Ксюша невольно улыбнулась.
– Что, опять ей все должны, а она – вся в белом? – Машуня уже знала все сценарии домашних стычек. – И она опять за сердце держится? Ну, мам! Успокойся! Она сейчас звонит тете Доре и рассказывает, какая ты неблагодарная дочь. Она всегда так делает. Это у тебя сердечные приступы скоро будут, а не у нашей бабули. На ней пахать можно, – преспокойно сообщила дочь.
– Машунька, ну как ты можешь? У нее же слабое сердце! – возмутилась Ксюша. – Ты видела, сколько она лекарств пьет? И спина!..
– Видела. Наша бабуля – артистка. Ты ведь тоже это знаешь! Только ты ее боишься, а я – нет! Мамочка, миленькая, она знает, что я ее не боюсь, мне она таких шоу не устраивает! А тебе – можно!

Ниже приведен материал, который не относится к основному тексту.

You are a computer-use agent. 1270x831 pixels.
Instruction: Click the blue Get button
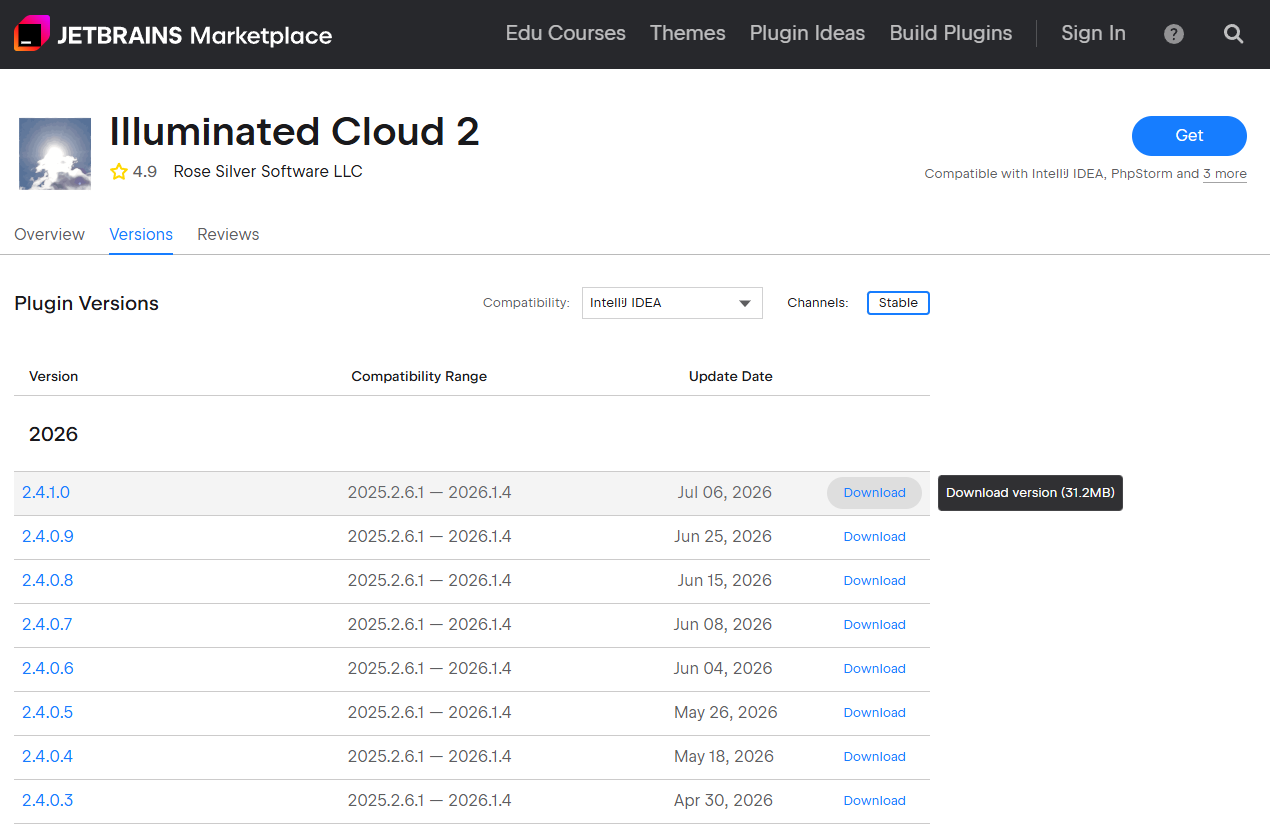point(1189,136)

– У нее никого нет, кроме меня… – обреченно сказала Ксюша.
– А почему?
Ответа на этот вопрос у Ксюши не было.
– Мама… Я что, тоже буду, как ты? – тихо спросила Маша. – А ты – как она? И ты тоже будешь мне кричать: я для тебя
Ксюша вдруг поняла – дочь просто ненавидит бабулю, ненавидит так, как это бывает лишь в пятнадцать лет и в черно-белом мире. И в самом деле – можно ли любить такого человека? Покоряться, терпеть, нести свой крест, исполнять свой долг – можно, да… Хотя тут возникает странный вопрос – нужно ли бабуле, чтобы ее любили? Любви ли она просит, выделывая свои трюки?
– Она просто села тебе на шею, – не дождавшись ответа, каким-то слишком взрослым голосом произнесла Маша. – И если у нас с тобой… если будет то же самое… Мама, я уеду. Я договорюсь с бабушкой Региной, и мы вместе уедем…
– Бабушка Регина будет вести себя точно так же. Ты – единственный человек, кому она может сесть на шею. Но я…
– Значит, буду жить одна!
– Машуня… – Ксюша собралась с духом. – Машунька, ты только не пугайся… У тебя будет сестра. Или брат.
– Сестра или брат? У меня? Ты что, мам?
– Да. Мы с Олегом… ну, у меня есть Олег, уже давно… ну, в общем, ты поняла… И он зовет меня замуж…
– Мамка!.. Мамка, иди! Это же классно! – вдруг Машуня опомнилась. – А бабуля знает?
– Я ей сказала. И… ну, в общем… Маш, ты иди домой, посмотри, как там она…
– А что – она?
– Я не знаю… Я ей сказала и ушла…
– Мам… – тут и Машуня, похоже, испугалась. – Ну, мам… ничего… полежит и успокоится… Мам, ты не бойся! Ничего с ней не сделается! Она это переживет!
Но голос девочки стал какой-то фальшивый.
– Да я понимаю, что не сделается, а все равно…
Теперь и Ксюшин голос зазвучал фальшиво.
– Ты же ее знаешь, она всегда так: помираю, помираю…
– Ну, да, знаю, не первый год…
Вдруг Маша прижалась к матери, обхватила ее за талию, изо всех силенок прижала к себе.
– Мам, а твой Олег придет к нам жить? Или ты к нему пойдешь? Мам, не оставляй меня с ней!
– Ты ее настолько не любишь?
– Мам, да. Она сама никого не любит. Мам, если бы она нас любила – ты бы ее не боялась…
Они стояли посреди улицы в обнимку. Пашка смотрел издали и не понимал – ждать ему Машуню или же уйти. Он видел – случилось что-то неожиданное, даже, наверно, опасное. Наконец он понял, что не может бросить подружку, и тихонько стал приближаться.
Он хотел, чтобы Машуня его увидела и поняла, что он рядом, что – не бросит.
А Лидия Константиновна лежала на тахте. Как доплелась, держась за сердце, – и сама не поняла. Там колотилось, постукивая, что-то тяжелое, и сперва страшно мешало дышать, а как легла – вроде бы полегчало.
Рядом присела Анна Ильинична. У окошка стоял Яр. Он не изменился – был все тем же тридцатилетним красавцем, и Лидию Константиновну это не удивляло. К тому же, ей нужно было пожаловаться Яру на неблагодарную Ксюшу и упрекнуть его – рассказывая, как хорошо посвятить свою жизнь единственному живому существу, он ни словом не намекнул на возможную неблагодарность.